* **Provided data**:

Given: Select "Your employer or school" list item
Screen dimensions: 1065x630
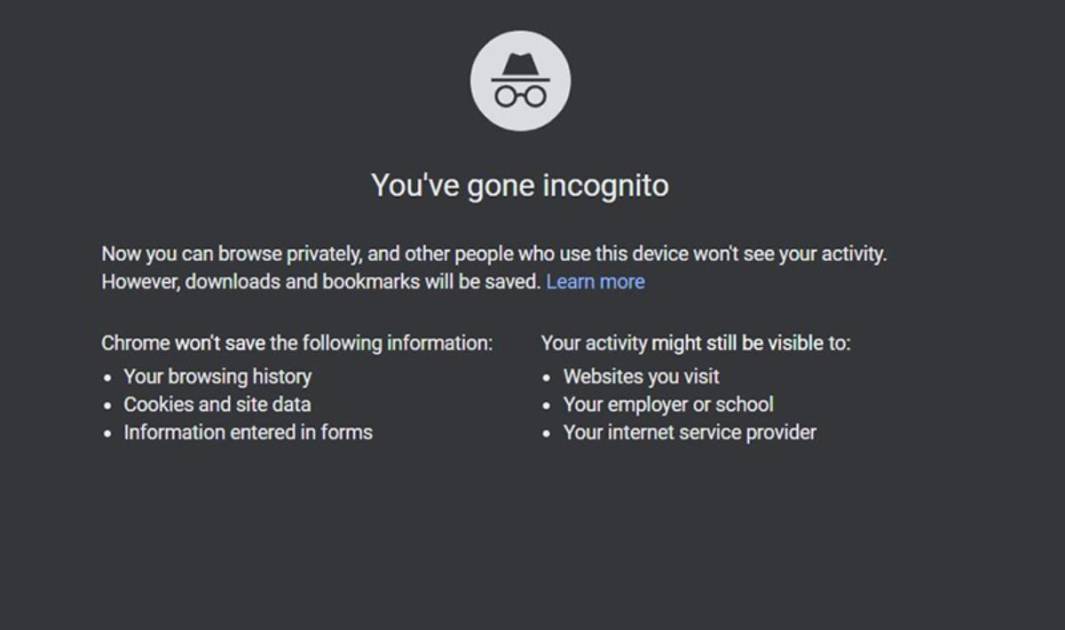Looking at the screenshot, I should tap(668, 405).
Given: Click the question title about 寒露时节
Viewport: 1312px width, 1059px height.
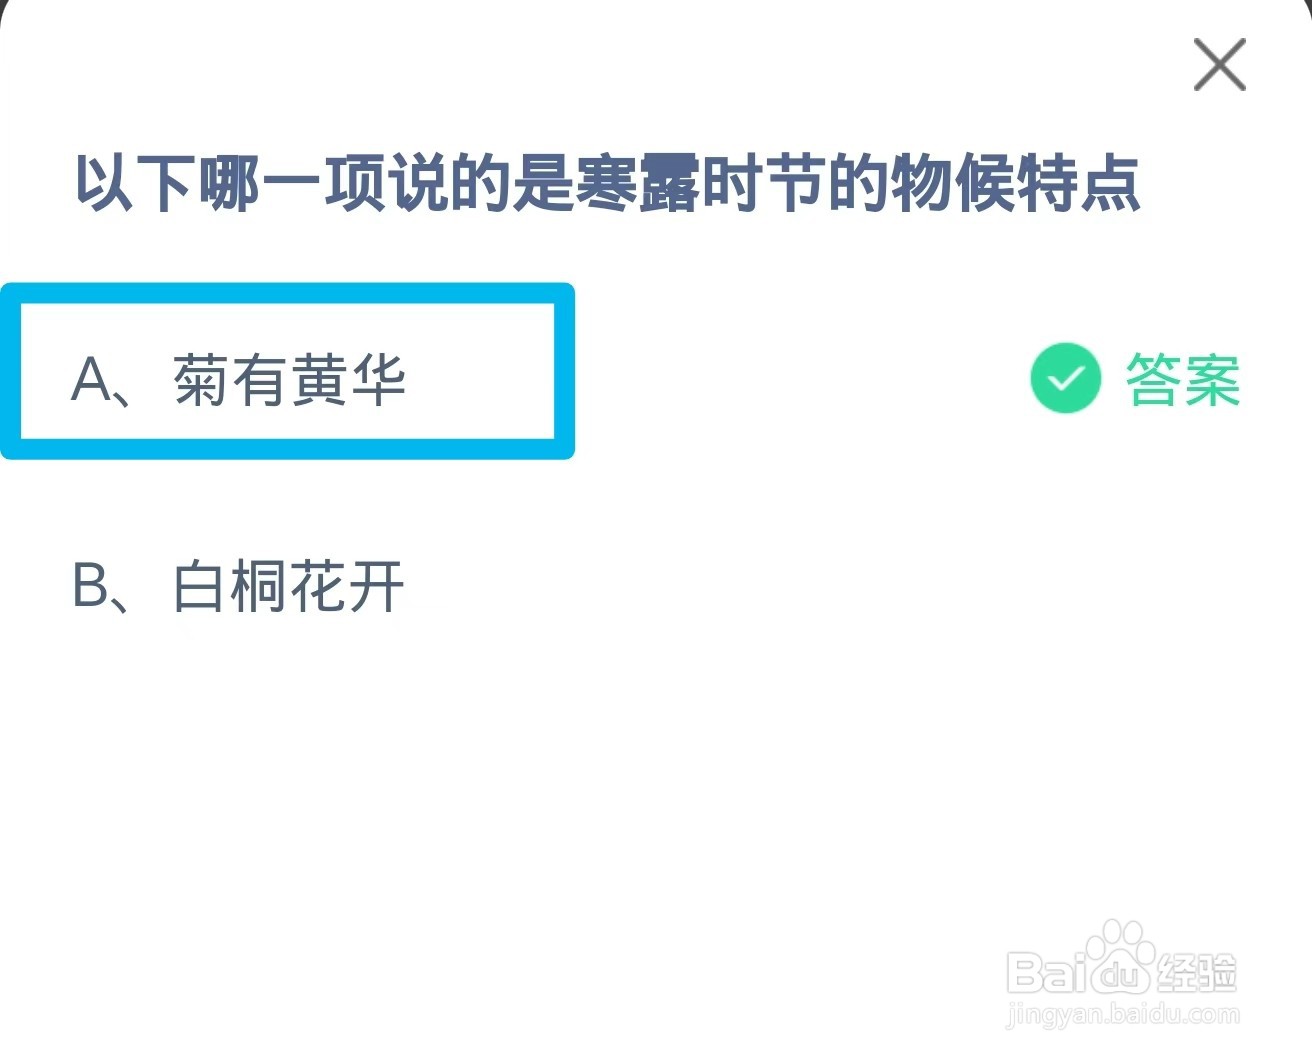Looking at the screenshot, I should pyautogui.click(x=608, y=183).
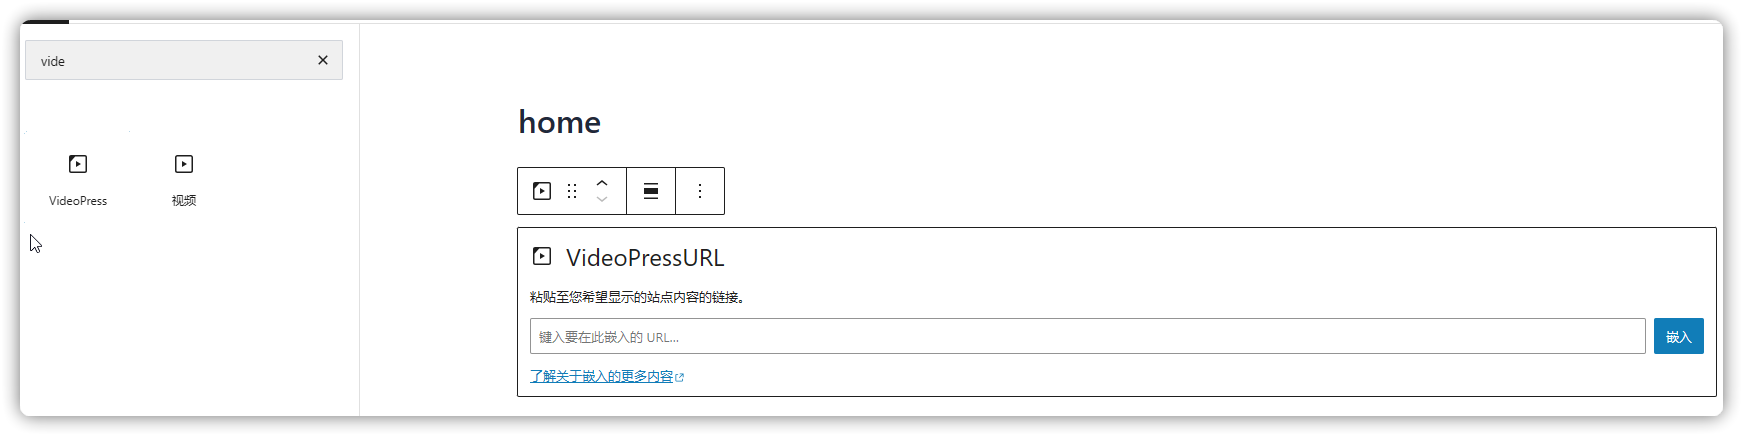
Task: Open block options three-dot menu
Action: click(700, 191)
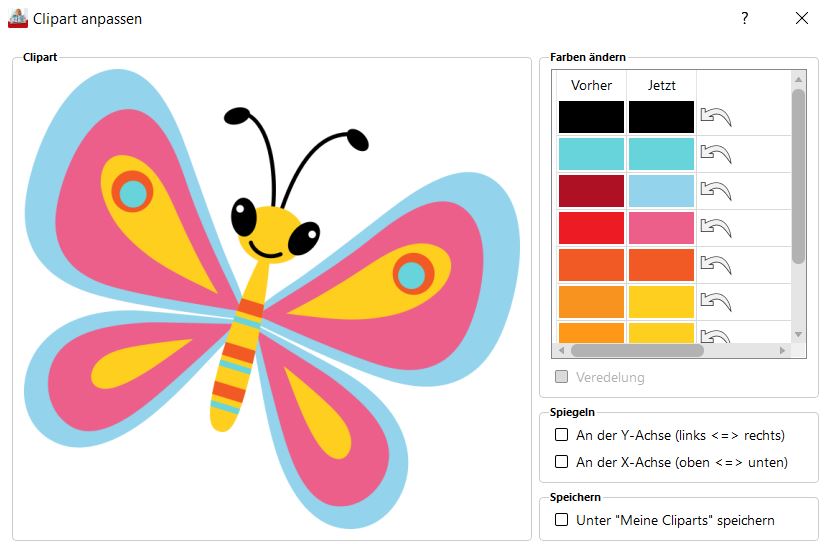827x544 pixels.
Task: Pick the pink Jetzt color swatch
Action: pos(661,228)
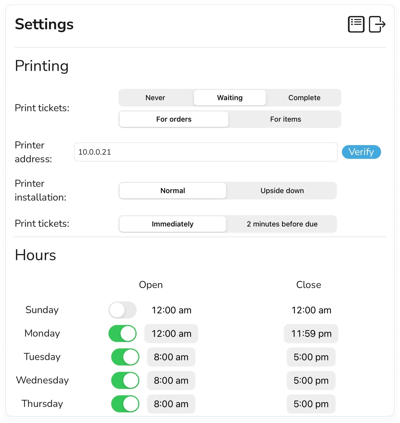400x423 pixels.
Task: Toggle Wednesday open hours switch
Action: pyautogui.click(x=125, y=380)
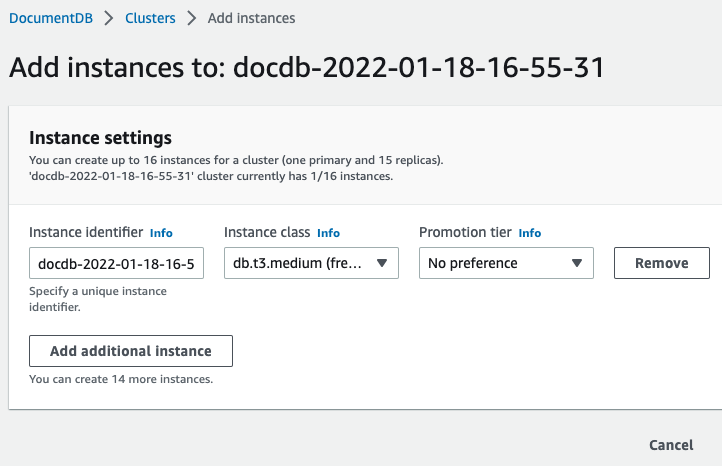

* **Activity**:
Repeat all the records above exactly, leaving out any pictures.

* **Your response**:
Given: Select "Your employer or school" list item
Screen dimensions: 1065x630
Looking at the screenshot, I should tap(668, 405).
Given: Click the question title about 寒露时节
Viewport: 1312px width, 1059px height.
Looking at the screenshot, I should pyautogui.click(x=608, y=183).
Task: Open block options three-dot menu
Action: click(700, 191)
827x544 pixels.
Task: Pick the pink Jetzt color swatch
Action: pos(661,228)
400x423 pixels.
Task: Toggle Wednesday open hours switch
Action: pyautogui.click(x=125, y=380)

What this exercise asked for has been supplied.